>> BEGIN TASK INPUTS

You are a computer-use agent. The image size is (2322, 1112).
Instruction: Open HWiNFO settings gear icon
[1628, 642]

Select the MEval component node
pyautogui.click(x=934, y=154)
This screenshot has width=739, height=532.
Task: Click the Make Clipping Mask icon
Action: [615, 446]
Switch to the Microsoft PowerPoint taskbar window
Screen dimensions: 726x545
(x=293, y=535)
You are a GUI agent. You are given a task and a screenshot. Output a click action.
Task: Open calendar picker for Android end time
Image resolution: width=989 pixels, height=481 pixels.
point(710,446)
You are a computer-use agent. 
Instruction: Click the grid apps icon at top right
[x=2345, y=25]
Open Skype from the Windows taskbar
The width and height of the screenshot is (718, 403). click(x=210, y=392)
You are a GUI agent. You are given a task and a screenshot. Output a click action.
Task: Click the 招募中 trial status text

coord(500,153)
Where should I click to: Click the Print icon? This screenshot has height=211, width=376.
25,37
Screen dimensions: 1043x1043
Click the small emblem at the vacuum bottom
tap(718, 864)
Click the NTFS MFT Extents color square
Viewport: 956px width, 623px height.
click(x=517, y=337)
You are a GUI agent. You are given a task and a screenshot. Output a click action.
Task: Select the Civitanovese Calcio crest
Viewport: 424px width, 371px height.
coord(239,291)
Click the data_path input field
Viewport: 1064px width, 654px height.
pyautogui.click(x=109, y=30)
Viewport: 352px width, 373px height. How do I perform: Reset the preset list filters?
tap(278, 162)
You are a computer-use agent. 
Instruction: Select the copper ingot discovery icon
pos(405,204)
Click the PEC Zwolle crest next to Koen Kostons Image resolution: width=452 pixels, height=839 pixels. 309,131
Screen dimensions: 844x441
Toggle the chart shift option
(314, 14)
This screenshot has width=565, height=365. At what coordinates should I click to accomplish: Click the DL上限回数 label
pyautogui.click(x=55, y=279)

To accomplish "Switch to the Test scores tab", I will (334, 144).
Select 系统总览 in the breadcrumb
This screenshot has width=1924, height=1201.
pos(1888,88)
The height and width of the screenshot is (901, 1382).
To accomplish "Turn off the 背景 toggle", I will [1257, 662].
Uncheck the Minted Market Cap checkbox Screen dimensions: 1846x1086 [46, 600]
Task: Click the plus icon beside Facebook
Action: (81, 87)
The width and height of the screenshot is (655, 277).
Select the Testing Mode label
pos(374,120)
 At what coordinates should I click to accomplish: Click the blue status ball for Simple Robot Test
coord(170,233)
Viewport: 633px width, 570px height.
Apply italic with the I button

>> END TASK INPUTS

Copy the data above word for word.

You are a computer-use agent. The image size is (2322, 1112).
Instruction: Open HWiNFO settings gear icon
[1628, 642]

Select the MEval component node
pyautogui.click(x=934, y=154)
This screenshot has width=739, height=532.
Task: Click the Make Clipping Mask icon
Action: [615, 446]
Switch to the Microsoft PowerPoint taskbar window
Screen dimensions: 726x545
(x=293, y=535)
You are a GUI agent. You are given a task and a screenshot. Output a click action.
Task: Open calendar picker for Android end time
Image resolution: width=989 pixels, height=481 pixels.
point(710,446)
You are a computer-use agent. 
Instruction: Click the grid apps icon at top right
[x=2345, y=25]
Open Skype from the Windows taskbar
The width and height of the screenshot is (718, 403). click(x=210, y=392)
You are a GUI agent. You are given a task and a screenshot. Output a click action.
Task: Click the 招募中 trial status text

coord(500,153)
Where should I click to: Click the Print icon? This screenshot has height=211, width=376.
25,37
Screen dimensions: 1043x1043
Click the small emblem at the vacuum bottom
tap(718, 864)
Click the NTFS MFT Extents color square
Viewport: 956px width, 623px height.
click(x=517, y=337)
You are a GUI agent. You are given a task and a screenshot. Output a click action.
Task: Select the Civitanovese Calcio crest
Viewport: 424px width, 371px height.
coord(239,291)
Click the data_path input field
Viewport: 1064px width, 654px height.
pyautogui.click(x=109, y=30)
Viewport: 352px width, 373px height. How do I perform: Reset the preset list filters?
tap(278, 162)
You are a computer-use agent. 
Instruction: Select the copper ingot discovery icon
pos(405,204)
Click the PEC Zwolle crest next to Koen Kostons Image resolution: width=452 pixels, height=839 pixels. 309,131
Screen dimensions: 844x441
Toggle the chart shift option
(314, 14)
This screenshot has width=565, height=365. At what coordinates should I click to accomplish: Click the DL上限回数 label
pyautogui.click(x=55, y=279)

To accomplish "Switch to the Test scores tab", I will (334, 144).
Select 系统总览 in the breadcrumb
This screenshot has width=1924, height=1201.
pos(1888,88)
The height and width of the screenshot is (901, 1382).
To accomplish "Turn off the 背景 toggle", I will [1257, 662].
Uncheck the Minted Market Cap checkbox Screen dimensions: 1846x1086 [46, 600]
Task: Click the plus icon beside Facebook
Action: (81, 87)
The width and height of the screenshot is (655, 277).
Select the Testing Mode label
pos(374,120)
 At what coordinates should I click to accomplish: Click the blue status ball for Simple Robot Test
coord(170,233)
Viewport: 633px width, 570px height.
Apply italic with the I button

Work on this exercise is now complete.